MALASANITÀ, LA DENUNCIA DELLE ASSOCIAZIONI: “A FORMIA NON SI IMPIANTANO PACEMAKER”

“Da alcuni pazienti cardiopatici abbiamo saputo che all’ospedale di Formia, al momento, non si impiantano Pacemaker. I pazienti sono dirottati verso gli ospedali di Latina o di Cassino, con comprensibili disagi. Eppure con i fondi del PNRR è stato realizzato un moderno centro di Elettrofisiologia ma che resta inutilizzato. E pensare che non fu facile aprire la Cardiologia di Formia. Nel 1986, per buona volontà dei cardiologi che si recavano a far pratica all’Ospedale di Caserta si cominciarono ad impiantare i Pace Maker temporanei e definitivi anche al “Dono Svizzero”. Le associazioni “Comunità del Lazio Meridionale e delle Isole Pontine” e “Incontri & Confronti” denunciano e scrivono al Presidente della Regione Lazio, Francesco Rocca, ai Consiglieri Regionali, ai Sindaci e ai Senatori del Sudpontino, alla Direttrice Aziendale ASL Latina.
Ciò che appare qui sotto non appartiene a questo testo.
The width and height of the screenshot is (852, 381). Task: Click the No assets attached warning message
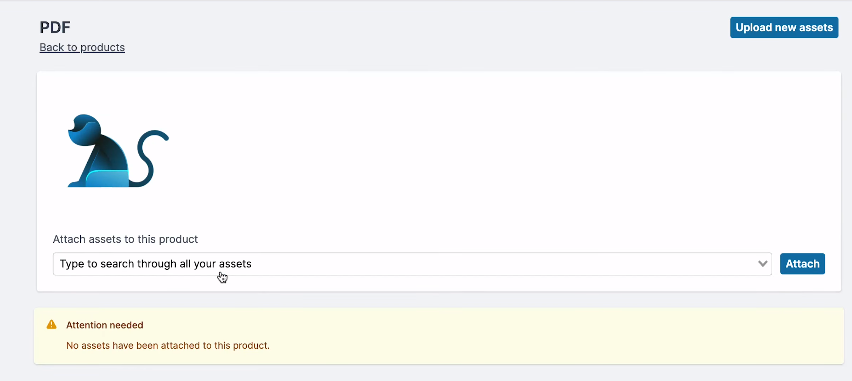[x=168, y=345]
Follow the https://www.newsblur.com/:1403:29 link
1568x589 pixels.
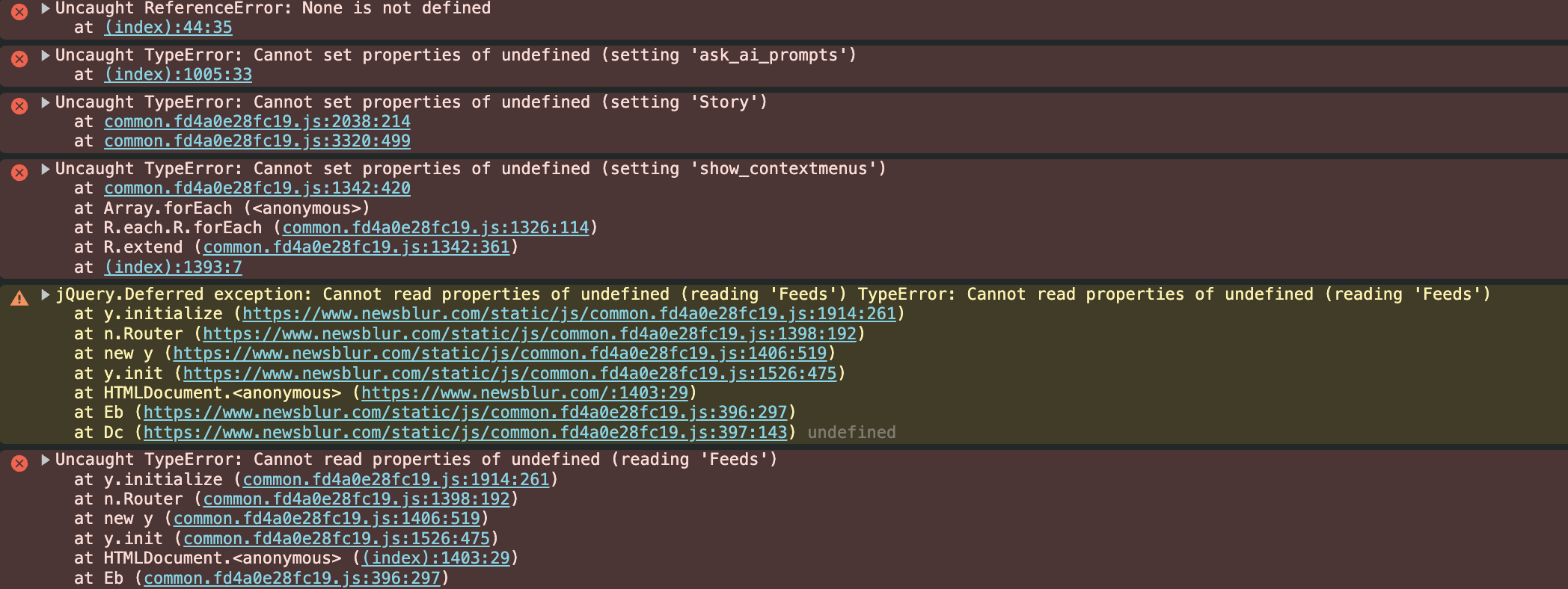[x=524, y=393]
Aprì poi anche l’Emodinamica, divenendo l’unico presidio del sud delle provincie di Frosinone e Latina. Purtroppo il deficit di personale in questi ultimi anni ha cominciato a pesare drammaticamente sui reparti del “Dono Svizzero” e in particolar modo sul reparto di Cardiologia. Sono andati via due cardiologi, stentano ad arrivarne altri, i medici rimasti sono costretti a veri e propri “tour de force” per coprire i turni, restando spesso da soli a rispondere della guardia in reparto e a tutte le consulenze del Pronto Soccorso e degli altri reparti. Attualmente sono solo sei  che lavorano in UTIC – Cardiologia, di cui uno si divide con l’Emodinamica; l’unico cardiologo rimasto all’impianto dei PMK è ora assorbito dalle guardie. Per qualche giorno di ferie, chi resta deve sobbarcarsi il lavoro di chi  è assente. In queste condizioni non si può lavorare.
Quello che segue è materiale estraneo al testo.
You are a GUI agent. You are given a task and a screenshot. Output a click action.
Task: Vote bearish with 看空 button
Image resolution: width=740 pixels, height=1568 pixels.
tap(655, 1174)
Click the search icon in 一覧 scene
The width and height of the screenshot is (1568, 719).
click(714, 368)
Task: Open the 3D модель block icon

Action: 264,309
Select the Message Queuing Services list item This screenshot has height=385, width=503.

Guardando i dati del SIES, si registrano nel 2021, tra impianti e sostituzioni, circa 216 interventi; 184 nel 2022, 176 nel 2023, 63 nel 2024. Ora gli impianti sono stati sospesi. Sappiamo che la Direzione Aziendale sta cercando medici in libera professione, ma tale soluzione non è adeguata, poiché resta temporanea e lontana dalla creazione di professionalità stabili. C’è da chiedersi perché, all’interno della stessa ASL, non sia possibile avere in distacco un operatore di Latina che, settimanalmente, impianti PMK a Formia. I controlli periodici effettuati, interessano oltre i mille e cinquecento pazienti e anche per questo occorre un gruppo formato e stabile. Al Goretti c’è personale medico di gran lunga maggiore rispetto a Formia: UTIC – Emodinamica – Cardiologia – Ambulatori, ogni branca ha personale proprio. 
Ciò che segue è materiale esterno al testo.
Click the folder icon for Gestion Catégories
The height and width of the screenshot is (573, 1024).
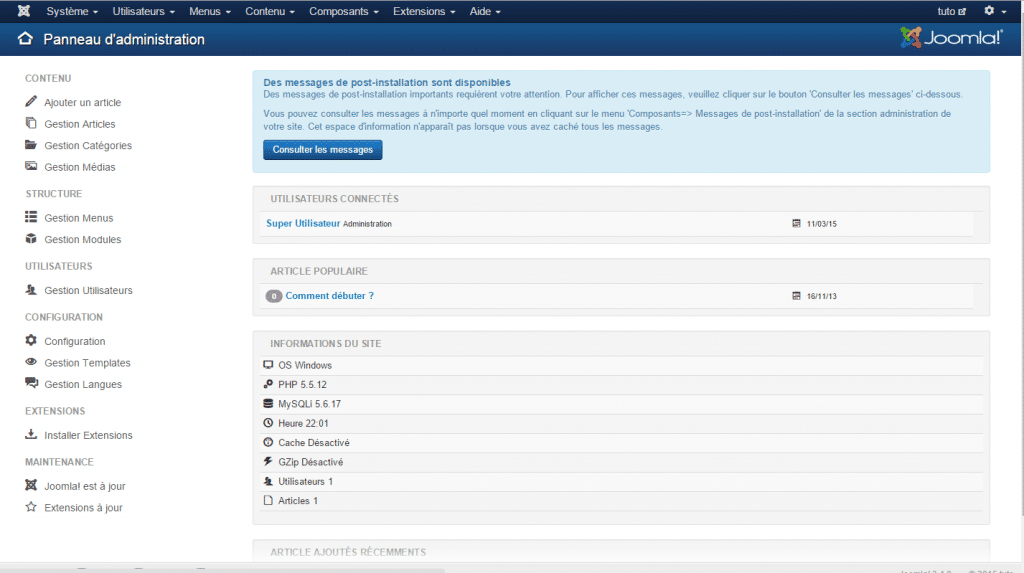click(31, 145)
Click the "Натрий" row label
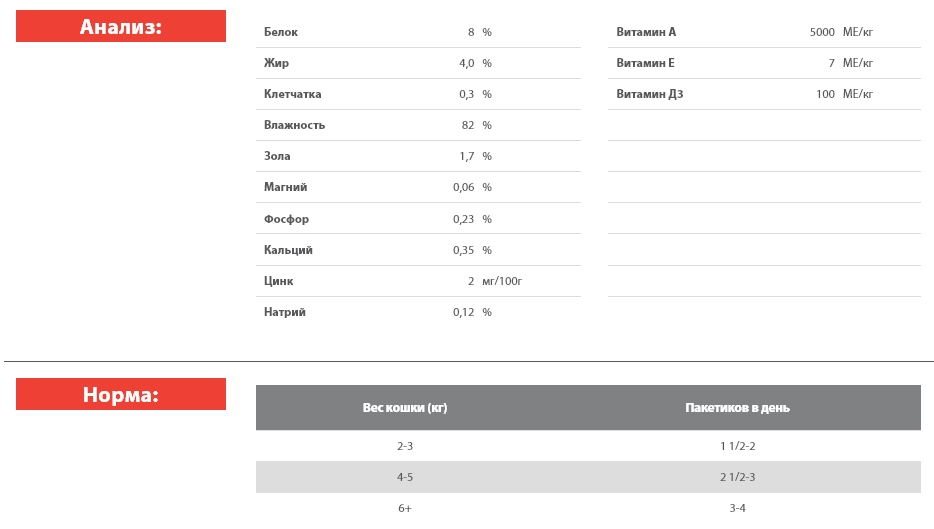The image size is (934, 529). click(285, 312)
A Formia c’è un solo Cardiologo di guardia nei pomeriggi, nelle notti e nei giorni festivi, che deve badare alle urgenze dell’UTIC, dell’intero ospedale e dei Pronto Soccorso di Fondi e Terracina. Spesso bisogna abbandonare temporaneamente l’UTIC per recarsi in altri reparti, cosa assai rischiosa. I turni si ripetono da un giorno all’altro senza i necessari riposi. La situazione è drammatica anche nel Pronto Soccorso, dove è reale il rischio di effettuare le guardie con un solo medico. Come si fa ad affrontare il mese di agosto in queste condizioni?

Spesso si sente dire che Formia non è una sede attrattiva per i giovani medici. Certo per i non residenti affittare un alloggio e aggiungere il vitto incide molto sullo stipendio e soprattutto resta poca cosa rispetto ai carichi di lavoro e alle responsabilità. In altre Regioni propongono incentivi sotto forma di alloggi e stabilità in sedi vantaggiose a quei sanitari che, per un certo numero di anni, accettano di lavorare in sedi scomode o poco attraenti. In molte località sono i Comuni stessi ad intervenire dando la disponibilità di un alloggio. Da noi ci sono solo silenzi assordanti e inaugurazioni di apparecchiature che restano inutilizzate”.

Così, in una nota, le associazioni “Comunità del Lazio Meridionale e delle Isole Pontine” e “Incontri & Confronti”.